Utiliser la géolocalisation pour lutter contre l’épidémie : l’exemple coréen

Paris, le mercredi 25 mars 2020 – Une start-up française a développé une application de géolocalisation permettant de tracer les déplacements des personnes porteuses du coronavirus. Une méthode mise en place à grande échelle en Corée du Sud.

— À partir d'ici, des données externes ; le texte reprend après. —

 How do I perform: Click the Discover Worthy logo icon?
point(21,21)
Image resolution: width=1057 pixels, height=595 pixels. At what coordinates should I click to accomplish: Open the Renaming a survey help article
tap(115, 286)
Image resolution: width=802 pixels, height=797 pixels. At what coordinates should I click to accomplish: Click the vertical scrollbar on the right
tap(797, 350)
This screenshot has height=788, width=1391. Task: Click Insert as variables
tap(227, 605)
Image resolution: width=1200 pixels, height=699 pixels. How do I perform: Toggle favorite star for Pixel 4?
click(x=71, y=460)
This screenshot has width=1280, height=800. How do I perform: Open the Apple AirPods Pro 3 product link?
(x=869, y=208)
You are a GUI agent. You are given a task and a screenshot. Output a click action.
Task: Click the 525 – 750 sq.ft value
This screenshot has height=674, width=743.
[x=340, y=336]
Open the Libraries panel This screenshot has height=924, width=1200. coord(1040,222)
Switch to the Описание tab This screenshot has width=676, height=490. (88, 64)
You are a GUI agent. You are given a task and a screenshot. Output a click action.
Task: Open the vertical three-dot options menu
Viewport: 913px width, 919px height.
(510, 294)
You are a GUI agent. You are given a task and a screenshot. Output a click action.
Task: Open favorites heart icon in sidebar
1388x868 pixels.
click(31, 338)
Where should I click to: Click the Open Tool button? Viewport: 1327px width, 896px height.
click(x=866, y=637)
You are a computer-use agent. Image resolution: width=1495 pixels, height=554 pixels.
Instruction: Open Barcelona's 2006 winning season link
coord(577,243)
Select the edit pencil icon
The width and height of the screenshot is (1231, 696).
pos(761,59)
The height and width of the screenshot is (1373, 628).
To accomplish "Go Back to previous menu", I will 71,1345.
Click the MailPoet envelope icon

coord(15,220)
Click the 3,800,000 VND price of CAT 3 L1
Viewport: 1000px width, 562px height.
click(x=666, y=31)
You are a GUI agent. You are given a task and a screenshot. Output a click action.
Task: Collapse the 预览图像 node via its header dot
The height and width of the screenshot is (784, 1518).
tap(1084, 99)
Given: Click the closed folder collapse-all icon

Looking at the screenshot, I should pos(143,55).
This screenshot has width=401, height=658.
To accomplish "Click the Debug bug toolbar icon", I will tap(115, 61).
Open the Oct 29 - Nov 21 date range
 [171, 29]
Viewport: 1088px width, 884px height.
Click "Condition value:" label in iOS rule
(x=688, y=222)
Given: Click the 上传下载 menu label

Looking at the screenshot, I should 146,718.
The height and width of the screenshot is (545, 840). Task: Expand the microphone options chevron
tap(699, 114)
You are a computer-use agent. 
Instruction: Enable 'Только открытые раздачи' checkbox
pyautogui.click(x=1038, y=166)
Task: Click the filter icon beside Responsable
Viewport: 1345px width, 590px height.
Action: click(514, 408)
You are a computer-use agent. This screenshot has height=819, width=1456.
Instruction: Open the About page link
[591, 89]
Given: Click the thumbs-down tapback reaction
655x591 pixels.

La géolocalisation a envahi notre quotidien depuis une dizaines d’années avec la généralisation des smartphones. De nombreuses applications révèlent notre position aux entreprises qui les proposent, parfois sans notre consentement, ce qui n’a pas manqué de créer de nombreux débats relatifs à la protection de la vie privée et de nos données personnelles. Si la géolocalisation est pour l’instant utilisé à des fins essentiellement commerciales, elle pourrait aujourd’hui participer à l’effort commun pour contenir l’épidémie de coronavirus.

« Démarche citoyenne »

L’agence web ITSS, une start-up parisienne, a ainsi créé une application de géolocalisation destiner à connaitre les déplacements des personnes infectés par le Covid-19. Si un utilisateur se déclare contaminé, l’algorithme de l’application, dénommé « CoronApp », permettra de retracer son parcours dans les 14 derniers jours. Tous les utilisateurs qui l’auront croisé seront alors avertis qu’ils ont été en contact avec une personne contaminée, sans que son identité ne soit révélée.

Afin de protéger la vie privée des utilisateurs, les développeurs de CoronApp assurent que les données de géolocalisation ne sont conservées que pendant 14 jours et ne sont ni partagées, ni revendues à des tiers. Cette « démarche citoyenne », comme l’appellent les développeurs dans leur communiqué de presse, est certes louable mais risque de se montrer peu efficace tant que les autorités sanitaires n’auront pas mis en place une politique de test à grande échelle de la population (et que la population se dotera de ce type d’application !).

L’exemple coréen

L’idée de « traquer » les sujets contaminés s’inspire du système mis en place à l’échelle nationale par la Corée du Sud. Au pays du Matin calme, toute personne contaminée est suivie en permanence par les autorités via son téléphone, sa carte bancaire et les vidéos de surveillance. La position des sujets infectés (qui restent anonyme) est accessible en temps réel à tous les Coréens sur Internet. Un dispositif qui s’accompagne d’une campagne de dépistages massifs : 15 000 personnes sont testées chaque jour et les résultats sont obtenus en 24 heures.

Une politique qui porte ses fruits : le nombre de cas diminue et le pays, pourtant l’un des premiers touchés par l’épidémie, ne déplore que 111 morts. Le tout sans mesure de confinement ! Mais le « traçage » généralisé de la population n’est pas sans poser des questions démocratiques et éthiques quant au respect de la vie privée, alors que les contrevenants risquent jusqu’à deux ans d’emprisonnement.

Le respect de la vie privée, un argument si pratique

C’est justement au nom de la défense de la vie privée des citoyens français que notre gouvernement se refuse, officiellement et pour l’instant, à suivre l’exemple coréen. Interrogé sur la question par les députés, le ministre de la Santé Olivier Véran s’est dit opposé à toute mesure de « tracking ».

Mais comme sur la question des masques, c’est peut-être l’incapacité des autorités françaises à tester sa population, bien plus que des scrupules éthiques, qui justifie cette réticence de l’exécutif. Car si la géolocalisation systématique des personnes contaminées est incontestablement liberticide, elle l’est infiniment moins que le confinement auquel sont astreint tous les Français depuis 8 jours.